Part One: Your 20s — More Isn't Always More | The Louisa Drake Method

Part One: Your 20s — More Isn't Always More | The Louisa Drake Method

We all make mistakes with our fitness — but the ones we make tend to shift dramatically depending on our age, life stage, and the culture we're moving in.

I'm Louisa Drake, personal trainer, Pilates specialist, women's health and corrective movement coach, and founder of The Louisa Drake Method® — a methodology that weaves together strength and conditioning, all apparatus and mat Pilates, yoga, and specialist women's health programming including pregnancy and postnatal work. My client base spans every demographic, from twentysomethings chasing their first fitness identity to men and women in their eighties learning to move with ease after decades of doing things the hard way.

Pilates sits at the heart of LDM® not as a standalone discipline but as a specialist strand running through everything — informing how I cue movement, how I approach corrective work, and how I design programmes that build genuine strength without breaking the body down. It's this multi-disciplinary lens that lets me see, very clearly, the patterns that repeat across every decade of a client's fitness life. 

I wrote recently for the iPaper about the fitness patterns I see across every decade of a client's life — this series is the conversation I didn't have space to finish there.

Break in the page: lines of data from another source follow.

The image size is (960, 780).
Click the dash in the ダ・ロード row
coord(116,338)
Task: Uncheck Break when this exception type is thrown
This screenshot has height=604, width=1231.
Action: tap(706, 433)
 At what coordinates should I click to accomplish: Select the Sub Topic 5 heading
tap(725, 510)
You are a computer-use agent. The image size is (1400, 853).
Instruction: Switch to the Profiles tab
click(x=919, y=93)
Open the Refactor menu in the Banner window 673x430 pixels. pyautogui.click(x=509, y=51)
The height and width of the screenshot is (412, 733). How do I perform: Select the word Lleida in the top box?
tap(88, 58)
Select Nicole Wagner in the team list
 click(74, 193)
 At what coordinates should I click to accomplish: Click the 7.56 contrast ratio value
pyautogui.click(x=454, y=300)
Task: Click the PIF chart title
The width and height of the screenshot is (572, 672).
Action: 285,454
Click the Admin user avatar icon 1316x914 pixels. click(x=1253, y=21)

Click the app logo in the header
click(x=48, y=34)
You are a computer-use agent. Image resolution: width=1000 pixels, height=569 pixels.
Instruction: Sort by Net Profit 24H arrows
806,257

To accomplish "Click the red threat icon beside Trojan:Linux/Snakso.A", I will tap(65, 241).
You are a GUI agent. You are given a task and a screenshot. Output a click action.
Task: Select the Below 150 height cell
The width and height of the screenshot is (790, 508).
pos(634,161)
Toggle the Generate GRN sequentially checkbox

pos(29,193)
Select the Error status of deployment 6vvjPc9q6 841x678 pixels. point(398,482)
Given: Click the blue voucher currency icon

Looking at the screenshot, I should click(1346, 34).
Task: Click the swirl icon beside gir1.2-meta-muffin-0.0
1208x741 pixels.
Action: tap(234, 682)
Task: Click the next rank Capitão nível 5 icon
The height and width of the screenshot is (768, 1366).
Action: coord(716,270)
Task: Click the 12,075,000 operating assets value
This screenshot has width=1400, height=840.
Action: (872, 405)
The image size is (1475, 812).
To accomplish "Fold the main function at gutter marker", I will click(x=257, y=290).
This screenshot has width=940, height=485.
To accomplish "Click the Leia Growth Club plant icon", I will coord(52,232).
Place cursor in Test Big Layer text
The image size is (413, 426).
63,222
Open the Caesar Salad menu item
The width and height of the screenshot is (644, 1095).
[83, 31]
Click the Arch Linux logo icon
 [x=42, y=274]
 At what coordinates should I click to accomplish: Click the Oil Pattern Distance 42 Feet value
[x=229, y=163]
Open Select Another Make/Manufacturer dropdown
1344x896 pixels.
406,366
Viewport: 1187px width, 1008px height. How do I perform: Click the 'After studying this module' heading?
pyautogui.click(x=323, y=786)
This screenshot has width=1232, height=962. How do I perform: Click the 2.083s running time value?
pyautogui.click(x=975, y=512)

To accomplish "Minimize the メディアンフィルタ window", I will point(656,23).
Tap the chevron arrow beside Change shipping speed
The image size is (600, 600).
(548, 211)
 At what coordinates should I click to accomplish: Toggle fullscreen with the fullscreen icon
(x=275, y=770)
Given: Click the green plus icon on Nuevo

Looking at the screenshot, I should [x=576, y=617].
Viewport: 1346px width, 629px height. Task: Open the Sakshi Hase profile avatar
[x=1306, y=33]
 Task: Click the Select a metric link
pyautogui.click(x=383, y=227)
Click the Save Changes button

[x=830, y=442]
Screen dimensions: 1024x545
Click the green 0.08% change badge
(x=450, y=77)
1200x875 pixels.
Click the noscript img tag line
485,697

In Your 20s: Chasing Intensity Over Consistency

The most common mistake I see in my twenties clients is treating fitness as a performance rather than a practice.

This generation is genuinely more health-conscious than any before them — they're moving more, drinking less, and treating wellness as part of their identity rather than a punishment. That's a real shift. When I was growing up in the 1990s, health information came from books and the occasional documentary. Today's twenty-year-olds have grown up with unlimited access to wellness content — many have never smoked, barely drink, and think of nutrition and movement as standard lifestyle pillars rather than afterthoughts. It's genuinely impressive.

But that awareness comes with its own trap: the algorithm.

TikTok and Instagram serve up a relentless feed of intense workouts, trending methods, and transformations — and so many young clients arrive having done two back-to-back high-intensity classes in a single morning, convinced that more is always more. What I call a 'double.'

The reality? That second spin class or HIIT session would serve their body far better as a Pilates flow, a long walk, or a mobility session. The nervous system doesn't care how motivated you are. It responds to load. Pair that with the under-fuelling that often accompanies a generation still absorbing residual diet culture messaging, and you have a body that's working hard but not adapting well. 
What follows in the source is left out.